November 20, 2024
CAISO Mulls Making Aliso Canyon Measures Permanent
CAISO has proposed to make permanent its practice of curtailing gas burn and using market tools to reduce the reliability risk posed by Aliso Canyon.

By Jason Fordney

CAISO has proposed to make permanent its practice of curtailing gas burn at some power plants and using certain market tools to reduce the reliability risk posed by ongoing pipeline limitations stemming from the closure of the Aliso Canyon gas storage field.

CAISO aliso canyon gas burn
Aliso Canyon Relief Well 2 | SoCalGas

Set to expire at the end of November, the ISO’s temporary mitigation measures have been “particularly effective,” it said in its “Phase 3” straw proposal seeking to extend the life of those provisions. Staff will discuss the proposal during a June 7 stakeholder call.

“CAISO proposes to make market constraint limiting the maximum gas burn of a group of generators a permanent operational tool that can be used throughout the CAISO and Energy Imbalance Market balancing areas,” the ISO said in the proposal.

The ISO said the measures are necessary because the withdrawal limitations at Aliso Canyon are set to be in effect for most of this year because of a large-scale leak that was discovered at the Southern California facility in October 2015 and plugged in February 2016.

Southern California Gas — operator of both the storage facility and regional pipeline network — recently warned state officials that the withdrawal restrictions might lead to gas supply shortages in summer and winter peak seasons. (See California Grid Emergency Comes Days After Reliability Warning.)

FERC last year agreed to extend the measures, which were described as temporary when first implemented ahead of last summer. (See FERC OKs One-Year Extension for CAISO’s Aliso Canyon Gas Rules.)

The commission’s approval allowed CAISO to enforce a market constraint that limits the minimum and maximum amount of gas that can be burned by generators in the affected area during periods of low gas supply. Generators have demonstrated they can regulate their minimum burns by lowering the price of their bids into the real-time electricity market.

Under the new proposal, the ISO would also have permanent authority to override its “dynamic competitive path” assessment when it determines that a transmission path is no longer competitive in the face of a gas constraint, and to suspend virtual bidding to prevent market manipulation.

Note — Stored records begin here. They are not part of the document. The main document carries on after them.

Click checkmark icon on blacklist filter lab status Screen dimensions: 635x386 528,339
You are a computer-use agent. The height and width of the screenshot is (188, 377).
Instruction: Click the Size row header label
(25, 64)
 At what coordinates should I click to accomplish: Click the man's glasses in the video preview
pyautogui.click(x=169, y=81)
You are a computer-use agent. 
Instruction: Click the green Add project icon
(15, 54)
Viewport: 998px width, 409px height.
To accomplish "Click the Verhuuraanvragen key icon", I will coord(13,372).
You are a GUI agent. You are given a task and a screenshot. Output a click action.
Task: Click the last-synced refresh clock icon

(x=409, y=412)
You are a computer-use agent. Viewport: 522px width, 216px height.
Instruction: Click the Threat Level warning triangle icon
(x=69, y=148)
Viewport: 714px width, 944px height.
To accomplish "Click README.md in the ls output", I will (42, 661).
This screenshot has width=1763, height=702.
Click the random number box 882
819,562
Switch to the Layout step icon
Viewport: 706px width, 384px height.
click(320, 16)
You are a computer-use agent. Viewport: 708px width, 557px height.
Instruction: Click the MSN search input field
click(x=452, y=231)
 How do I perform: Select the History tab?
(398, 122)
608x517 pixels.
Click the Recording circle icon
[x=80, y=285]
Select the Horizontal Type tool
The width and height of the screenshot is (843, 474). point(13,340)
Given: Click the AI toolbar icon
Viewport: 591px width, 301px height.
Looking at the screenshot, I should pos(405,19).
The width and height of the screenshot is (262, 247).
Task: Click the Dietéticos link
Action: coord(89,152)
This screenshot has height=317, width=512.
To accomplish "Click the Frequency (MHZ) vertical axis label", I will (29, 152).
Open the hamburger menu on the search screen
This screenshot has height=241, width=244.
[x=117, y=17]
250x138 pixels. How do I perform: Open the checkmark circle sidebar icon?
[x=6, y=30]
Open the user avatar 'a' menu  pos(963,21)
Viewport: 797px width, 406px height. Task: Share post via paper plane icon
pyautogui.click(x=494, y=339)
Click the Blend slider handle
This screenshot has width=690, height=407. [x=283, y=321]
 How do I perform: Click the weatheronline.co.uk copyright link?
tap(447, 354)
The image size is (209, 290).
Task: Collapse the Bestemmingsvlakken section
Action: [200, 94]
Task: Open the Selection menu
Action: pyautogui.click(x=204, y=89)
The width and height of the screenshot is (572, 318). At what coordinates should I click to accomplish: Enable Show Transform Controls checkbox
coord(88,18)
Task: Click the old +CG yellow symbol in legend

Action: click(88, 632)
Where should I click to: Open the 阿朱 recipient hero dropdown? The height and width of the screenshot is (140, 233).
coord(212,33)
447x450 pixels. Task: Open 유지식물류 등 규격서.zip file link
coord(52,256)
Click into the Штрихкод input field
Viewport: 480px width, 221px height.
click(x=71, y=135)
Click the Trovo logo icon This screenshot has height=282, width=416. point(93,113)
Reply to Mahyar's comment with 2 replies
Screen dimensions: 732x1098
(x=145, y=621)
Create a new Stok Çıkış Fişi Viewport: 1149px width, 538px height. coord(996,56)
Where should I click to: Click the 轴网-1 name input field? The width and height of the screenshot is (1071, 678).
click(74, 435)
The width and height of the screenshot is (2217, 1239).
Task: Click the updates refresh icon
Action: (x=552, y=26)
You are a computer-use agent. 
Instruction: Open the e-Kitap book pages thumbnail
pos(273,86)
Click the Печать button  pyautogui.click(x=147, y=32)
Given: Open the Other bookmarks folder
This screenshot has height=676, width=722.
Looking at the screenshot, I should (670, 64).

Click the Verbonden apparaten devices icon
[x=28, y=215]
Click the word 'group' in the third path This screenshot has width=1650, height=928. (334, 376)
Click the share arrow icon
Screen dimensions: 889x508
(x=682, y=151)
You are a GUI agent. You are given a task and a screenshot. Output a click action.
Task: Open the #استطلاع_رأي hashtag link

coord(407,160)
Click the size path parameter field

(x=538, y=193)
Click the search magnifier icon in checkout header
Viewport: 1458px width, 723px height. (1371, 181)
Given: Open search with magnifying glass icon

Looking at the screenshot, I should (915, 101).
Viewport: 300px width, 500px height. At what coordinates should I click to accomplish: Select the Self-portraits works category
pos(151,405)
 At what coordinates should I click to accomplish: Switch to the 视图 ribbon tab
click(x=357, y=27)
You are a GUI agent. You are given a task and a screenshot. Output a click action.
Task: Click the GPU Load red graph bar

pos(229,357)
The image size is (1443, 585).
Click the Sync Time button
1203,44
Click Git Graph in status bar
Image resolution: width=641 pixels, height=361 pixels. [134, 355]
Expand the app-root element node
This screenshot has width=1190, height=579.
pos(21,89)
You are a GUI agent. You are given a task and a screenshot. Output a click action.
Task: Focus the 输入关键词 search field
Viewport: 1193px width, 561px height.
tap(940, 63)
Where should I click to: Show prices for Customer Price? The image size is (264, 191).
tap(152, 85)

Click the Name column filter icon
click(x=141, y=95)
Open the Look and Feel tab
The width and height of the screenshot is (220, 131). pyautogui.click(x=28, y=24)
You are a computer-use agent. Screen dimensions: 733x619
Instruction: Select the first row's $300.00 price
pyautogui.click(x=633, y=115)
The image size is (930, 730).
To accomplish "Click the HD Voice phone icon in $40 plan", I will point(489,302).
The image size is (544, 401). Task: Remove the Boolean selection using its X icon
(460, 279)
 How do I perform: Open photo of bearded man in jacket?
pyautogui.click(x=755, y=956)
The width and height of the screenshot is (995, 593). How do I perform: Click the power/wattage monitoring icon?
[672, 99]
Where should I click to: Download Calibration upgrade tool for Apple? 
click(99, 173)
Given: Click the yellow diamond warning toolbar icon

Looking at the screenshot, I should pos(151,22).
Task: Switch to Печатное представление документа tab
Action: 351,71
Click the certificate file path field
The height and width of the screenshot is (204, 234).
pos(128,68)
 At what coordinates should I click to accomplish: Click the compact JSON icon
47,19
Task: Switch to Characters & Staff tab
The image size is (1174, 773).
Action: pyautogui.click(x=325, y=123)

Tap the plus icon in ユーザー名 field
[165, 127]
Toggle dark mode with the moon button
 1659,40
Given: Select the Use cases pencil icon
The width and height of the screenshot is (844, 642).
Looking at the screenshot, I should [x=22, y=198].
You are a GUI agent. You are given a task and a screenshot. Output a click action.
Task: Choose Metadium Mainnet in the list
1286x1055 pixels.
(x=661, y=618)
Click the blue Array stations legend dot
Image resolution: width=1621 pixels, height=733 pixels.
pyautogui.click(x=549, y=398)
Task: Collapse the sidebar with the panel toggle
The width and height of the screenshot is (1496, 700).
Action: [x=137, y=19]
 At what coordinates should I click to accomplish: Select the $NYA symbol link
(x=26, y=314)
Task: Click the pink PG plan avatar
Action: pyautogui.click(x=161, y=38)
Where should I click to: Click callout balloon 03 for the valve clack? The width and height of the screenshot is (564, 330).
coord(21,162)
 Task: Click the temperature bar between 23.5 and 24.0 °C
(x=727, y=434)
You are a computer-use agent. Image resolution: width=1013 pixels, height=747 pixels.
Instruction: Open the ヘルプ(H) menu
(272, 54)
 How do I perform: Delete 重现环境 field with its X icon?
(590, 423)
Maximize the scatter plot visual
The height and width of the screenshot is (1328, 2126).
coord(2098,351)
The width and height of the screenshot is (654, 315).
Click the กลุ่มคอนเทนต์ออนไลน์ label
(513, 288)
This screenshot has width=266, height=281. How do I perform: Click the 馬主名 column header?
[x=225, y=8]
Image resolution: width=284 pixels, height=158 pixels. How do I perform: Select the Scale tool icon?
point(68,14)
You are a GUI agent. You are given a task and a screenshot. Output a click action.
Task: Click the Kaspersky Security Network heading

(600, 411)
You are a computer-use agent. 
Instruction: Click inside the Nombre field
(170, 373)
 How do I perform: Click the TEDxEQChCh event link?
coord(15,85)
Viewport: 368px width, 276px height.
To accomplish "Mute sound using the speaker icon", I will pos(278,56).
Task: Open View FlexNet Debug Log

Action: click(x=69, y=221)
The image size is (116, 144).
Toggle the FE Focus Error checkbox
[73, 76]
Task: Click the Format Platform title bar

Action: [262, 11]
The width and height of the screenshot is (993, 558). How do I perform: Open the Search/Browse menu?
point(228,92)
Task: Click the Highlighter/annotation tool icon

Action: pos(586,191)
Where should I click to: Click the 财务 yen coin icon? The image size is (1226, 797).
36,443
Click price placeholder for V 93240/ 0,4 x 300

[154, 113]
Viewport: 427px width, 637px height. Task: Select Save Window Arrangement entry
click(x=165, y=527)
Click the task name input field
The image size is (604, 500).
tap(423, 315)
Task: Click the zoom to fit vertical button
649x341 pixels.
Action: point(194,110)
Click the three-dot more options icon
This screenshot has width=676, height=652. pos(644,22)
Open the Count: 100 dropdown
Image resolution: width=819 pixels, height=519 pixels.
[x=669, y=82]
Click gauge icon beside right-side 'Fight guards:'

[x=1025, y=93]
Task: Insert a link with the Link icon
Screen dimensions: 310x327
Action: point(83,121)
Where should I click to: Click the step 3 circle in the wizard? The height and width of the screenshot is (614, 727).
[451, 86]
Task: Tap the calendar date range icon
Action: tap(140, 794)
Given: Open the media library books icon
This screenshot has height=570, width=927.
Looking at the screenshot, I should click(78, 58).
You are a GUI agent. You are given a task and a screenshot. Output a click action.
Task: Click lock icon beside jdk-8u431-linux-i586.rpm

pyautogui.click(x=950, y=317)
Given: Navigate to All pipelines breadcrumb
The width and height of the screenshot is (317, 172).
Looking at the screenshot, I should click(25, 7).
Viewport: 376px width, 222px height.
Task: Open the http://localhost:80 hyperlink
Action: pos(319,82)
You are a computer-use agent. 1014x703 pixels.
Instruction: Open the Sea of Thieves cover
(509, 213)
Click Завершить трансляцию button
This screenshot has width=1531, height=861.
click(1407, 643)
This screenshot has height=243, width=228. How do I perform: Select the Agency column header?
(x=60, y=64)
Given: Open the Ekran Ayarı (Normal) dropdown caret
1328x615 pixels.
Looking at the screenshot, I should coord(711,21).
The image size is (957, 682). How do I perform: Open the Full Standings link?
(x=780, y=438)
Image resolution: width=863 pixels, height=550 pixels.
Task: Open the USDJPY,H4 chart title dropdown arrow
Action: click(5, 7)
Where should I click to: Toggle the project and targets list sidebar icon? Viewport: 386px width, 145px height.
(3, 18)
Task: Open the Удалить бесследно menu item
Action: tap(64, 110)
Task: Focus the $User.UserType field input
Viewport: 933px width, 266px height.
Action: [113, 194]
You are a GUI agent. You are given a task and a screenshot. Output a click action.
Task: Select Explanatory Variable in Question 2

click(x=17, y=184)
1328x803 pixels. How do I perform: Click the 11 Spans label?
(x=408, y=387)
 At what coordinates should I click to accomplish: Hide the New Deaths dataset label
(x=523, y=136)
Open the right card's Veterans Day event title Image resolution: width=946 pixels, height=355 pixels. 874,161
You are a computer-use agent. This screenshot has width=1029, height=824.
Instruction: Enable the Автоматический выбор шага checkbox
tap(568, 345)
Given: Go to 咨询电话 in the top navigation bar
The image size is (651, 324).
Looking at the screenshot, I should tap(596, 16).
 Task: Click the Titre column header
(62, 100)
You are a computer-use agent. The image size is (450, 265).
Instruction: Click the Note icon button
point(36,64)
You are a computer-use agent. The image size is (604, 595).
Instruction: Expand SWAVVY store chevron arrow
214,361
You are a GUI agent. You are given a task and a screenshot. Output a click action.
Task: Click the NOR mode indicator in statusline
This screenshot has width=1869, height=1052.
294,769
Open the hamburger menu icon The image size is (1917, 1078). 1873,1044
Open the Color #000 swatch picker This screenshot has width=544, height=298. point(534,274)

CAISO also proposed to make permanent provisions that provide scheduling coordinators with two-day-ahead advisory schedules and allow gas-fired generating units to incorporate more timely fuel prices into their market offers.

Up for temporary extension are provisions that give generators the ability to reflect gas cost expectations into day-ahead bids by using an approximation of next-day gas prices, which are published after the ISO’s morning day-ahead market runs. ISO rules typically require generators to incorporate the previous day’s next-day gas prices into energy bids.

Comments on the straw proposal are due June 14, with CAISO’s Board of Governors set to vote on a final proposal in July. The EIM Governing Body will also review the measures under its advisory role.

Some stakeholders have told CAISO that they do not wish for the measures to be substitutes for permanent market reforms. The ISO said it has used the gas burn constraints sparingly and has described them as “a valuable operational tool.”